EXERCISE AIM: Count the lines below that contain "pixel". Answer with the number alone.

AVAILABLE DATA:
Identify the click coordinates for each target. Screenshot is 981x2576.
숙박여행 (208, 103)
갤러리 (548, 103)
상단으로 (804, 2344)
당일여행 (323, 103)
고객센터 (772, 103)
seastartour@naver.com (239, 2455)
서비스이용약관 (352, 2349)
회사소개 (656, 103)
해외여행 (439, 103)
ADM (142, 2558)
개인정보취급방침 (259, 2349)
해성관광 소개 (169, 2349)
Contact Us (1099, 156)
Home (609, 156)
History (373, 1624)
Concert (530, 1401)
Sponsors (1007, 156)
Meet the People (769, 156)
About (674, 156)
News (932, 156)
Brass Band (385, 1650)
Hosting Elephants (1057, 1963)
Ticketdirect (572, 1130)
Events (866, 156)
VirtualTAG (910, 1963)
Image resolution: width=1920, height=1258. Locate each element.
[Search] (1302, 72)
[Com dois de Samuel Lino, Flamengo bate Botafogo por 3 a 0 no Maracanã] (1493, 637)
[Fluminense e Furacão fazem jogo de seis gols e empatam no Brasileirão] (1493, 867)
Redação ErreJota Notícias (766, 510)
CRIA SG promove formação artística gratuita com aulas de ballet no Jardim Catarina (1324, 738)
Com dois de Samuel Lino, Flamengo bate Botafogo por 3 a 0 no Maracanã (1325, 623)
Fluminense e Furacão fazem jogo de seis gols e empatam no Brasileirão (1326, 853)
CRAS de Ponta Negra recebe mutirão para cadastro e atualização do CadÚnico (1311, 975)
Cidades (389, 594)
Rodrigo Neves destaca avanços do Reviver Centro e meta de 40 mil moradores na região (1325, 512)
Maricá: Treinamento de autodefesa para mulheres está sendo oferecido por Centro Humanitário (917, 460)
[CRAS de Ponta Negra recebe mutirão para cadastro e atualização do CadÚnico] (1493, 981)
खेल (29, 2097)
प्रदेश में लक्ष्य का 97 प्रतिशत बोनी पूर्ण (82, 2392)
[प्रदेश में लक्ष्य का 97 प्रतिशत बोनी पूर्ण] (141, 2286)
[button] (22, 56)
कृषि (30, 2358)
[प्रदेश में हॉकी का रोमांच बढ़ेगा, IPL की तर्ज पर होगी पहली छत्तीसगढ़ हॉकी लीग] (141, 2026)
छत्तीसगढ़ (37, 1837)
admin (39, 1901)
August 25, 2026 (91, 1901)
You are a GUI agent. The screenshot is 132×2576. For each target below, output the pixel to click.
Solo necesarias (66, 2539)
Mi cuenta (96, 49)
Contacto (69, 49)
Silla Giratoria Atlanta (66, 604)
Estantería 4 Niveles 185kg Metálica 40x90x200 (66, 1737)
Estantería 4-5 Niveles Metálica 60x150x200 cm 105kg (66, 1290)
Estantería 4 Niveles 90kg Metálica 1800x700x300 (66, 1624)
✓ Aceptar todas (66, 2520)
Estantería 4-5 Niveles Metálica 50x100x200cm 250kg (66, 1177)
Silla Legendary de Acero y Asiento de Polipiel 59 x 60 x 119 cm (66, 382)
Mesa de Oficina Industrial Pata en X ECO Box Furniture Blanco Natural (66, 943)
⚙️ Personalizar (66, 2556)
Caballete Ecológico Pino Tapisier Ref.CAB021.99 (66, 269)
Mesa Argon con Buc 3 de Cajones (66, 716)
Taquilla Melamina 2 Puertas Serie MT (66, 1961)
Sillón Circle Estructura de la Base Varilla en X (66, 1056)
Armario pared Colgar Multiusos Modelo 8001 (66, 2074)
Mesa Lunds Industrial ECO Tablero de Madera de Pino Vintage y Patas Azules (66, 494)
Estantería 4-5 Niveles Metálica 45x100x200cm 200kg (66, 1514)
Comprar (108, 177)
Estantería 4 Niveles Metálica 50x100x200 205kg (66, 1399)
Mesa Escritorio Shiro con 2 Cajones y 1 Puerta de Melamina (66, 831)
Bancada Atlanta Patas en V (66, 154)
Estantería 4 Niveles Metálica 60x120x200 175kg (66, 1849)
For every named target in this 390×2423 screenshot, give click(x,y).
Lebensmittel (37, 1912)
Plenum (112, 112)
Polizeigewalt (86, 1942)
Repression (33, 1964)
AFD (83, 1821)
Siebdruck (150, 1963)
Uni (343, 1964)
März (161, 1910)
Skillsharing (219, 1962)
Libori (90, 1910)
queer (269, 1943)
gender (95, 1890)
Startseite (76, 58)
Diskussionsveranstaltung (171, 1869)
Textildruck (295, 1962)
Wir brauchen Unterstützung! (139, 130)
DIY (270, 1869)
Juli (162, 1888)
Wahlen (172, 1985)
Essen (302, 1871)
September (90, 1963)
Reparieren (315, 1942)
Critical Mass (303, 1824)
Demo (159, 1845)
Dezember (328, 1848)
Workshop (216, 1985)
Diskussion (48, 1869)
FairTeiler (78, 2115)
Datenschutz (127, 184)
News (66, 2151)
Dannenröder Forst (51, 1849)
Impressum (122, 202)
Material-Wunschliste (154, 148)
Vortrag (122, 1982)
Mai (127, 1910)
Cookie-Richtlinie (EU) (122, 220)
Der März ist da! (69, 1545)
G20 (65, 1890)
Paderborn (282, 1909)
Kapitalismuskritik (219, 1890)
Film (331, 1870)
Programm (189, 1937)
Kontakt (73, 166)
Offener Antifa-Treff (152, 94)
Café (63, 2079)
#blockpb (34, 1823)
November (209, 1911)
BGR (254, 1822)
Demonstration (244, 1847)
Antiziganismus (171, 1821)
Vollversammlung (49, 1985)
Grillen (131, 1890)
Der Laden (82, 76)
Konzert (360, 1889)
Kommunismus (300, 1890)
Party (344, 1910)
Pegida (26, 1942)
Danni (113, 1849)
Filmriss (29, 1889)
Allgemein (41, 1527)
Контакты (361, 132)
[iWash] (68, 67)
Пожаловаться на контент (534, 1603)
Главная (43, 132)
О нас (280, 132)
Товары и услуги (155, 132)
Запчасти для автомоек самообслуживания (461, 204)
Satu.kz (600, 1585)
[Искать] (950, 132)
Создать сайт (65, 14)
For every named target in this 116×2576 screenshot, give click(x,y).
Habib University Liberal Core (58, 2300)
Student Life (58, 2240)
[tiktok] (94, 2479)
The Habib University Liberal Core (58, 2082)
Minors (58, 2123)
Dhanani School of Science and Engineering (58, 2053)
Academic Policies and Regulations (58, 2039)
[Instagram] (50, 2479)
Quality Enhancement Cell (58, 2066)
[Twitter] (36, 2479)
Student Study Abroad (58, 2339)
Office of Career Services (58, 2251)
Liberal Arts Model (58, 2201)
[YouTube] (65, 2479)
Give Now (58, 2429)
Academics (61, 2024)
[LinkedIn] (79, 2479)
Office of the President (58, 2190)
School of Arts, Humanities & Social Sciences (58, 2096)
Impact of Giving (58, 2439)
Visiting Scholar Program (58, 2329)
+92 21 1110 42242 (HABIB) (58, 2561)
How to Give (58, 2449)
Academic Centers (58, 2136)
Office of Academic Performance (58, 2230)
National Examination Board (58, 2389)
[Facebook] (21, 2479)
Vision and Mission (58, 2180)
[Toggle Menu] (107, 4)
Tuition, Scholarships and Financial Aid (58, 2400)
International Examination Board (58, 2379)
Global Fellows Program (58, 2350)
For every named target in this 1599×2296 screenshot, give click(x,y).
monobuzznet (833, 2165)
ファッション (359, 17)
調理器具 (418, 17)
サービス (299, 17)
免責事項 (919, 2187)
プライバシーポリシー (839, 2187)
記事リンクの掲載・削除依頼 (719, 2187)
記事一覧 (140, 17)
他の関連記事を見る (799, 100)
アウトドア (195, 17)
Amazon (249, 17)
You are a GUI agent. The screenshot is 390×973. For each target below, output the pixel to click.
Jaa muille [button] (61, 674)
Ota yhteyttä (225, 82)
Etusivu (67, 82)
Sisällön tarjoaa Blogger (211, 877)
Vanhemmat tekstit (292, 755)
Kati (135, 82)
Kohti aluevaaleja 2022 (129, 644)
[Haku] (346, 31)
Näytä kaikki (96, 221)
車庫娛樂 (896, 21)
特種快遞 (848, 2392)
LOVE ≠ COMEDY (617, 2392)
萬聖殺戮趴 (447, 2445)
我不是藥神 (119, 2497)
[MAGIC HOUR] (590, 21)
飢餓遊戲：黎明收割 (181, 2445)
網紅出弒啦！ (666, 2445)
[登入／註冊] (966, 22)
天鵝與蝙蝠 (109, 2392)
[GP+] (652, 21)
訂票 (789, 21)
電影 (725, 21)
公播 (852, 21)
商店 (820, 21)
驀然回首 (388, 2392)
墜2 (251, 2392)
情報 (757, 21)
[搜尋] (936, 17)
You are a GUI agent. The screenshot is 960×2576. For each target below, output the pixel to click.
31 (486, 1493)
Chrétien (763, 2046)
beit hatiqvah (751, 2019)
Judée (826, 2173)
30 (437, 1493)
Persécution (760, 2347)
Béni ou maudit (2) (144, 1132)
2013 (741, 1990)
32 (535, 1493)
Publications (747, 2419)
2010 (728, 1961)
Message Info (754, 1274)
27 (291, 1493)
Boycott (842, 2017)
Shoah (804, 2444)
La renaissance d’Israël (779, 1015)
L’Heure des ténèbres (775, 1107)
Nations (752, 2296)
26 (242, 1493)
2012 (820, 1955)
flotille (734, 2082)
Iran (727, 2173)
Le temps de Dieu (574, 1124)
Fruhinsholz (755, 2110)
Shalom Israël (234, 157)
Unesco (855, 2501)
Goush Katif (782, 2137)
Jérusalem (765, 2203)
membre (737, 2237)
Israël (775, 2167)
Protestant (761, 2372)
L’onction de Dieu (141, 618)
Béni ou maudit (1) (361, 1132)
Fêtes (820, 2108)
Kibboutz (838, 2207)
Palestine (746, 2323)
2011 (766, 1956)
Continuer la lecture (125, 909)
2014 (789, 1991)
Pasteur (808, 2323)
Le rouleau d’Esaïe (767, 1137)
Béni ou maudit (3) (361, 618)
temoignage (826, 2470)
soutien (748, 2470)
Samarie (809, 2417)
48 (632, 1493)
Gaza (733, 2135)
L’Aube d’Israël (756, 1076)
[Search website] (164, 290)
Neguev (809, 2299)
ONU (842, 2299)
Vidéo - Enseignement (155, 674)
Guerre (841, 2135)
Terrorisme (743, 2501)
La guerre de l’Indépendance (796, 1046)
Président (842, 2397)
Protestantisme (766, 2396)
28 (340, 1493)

EXPECTED ANSWER: 3